# Source data
-------------------------

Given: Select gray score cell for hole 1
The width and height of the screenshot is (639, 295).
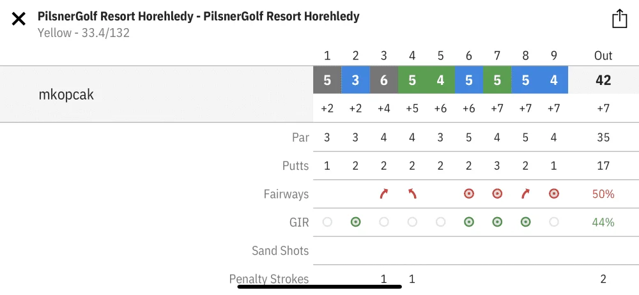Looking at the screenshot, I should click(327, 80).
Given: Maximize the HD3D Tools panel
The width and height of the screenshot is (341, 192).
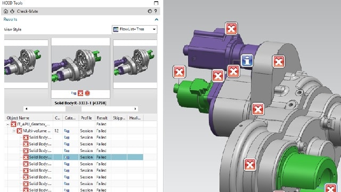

-------------------------

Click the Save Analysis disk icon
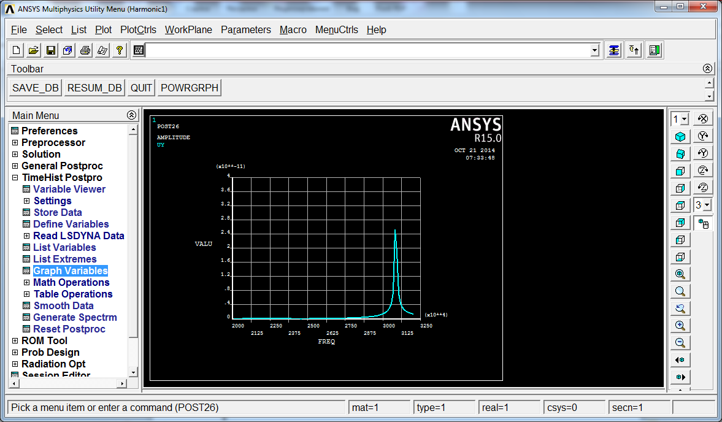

-------------------------

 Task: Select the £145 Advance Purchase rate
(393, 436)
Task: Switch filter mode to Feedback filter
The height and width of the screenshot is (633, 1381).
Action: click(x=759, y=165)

-------------------------

# What the task asks
Find how many lines in the listing above contain the word "Given", then state that number by itself.

# Answer to the problem
2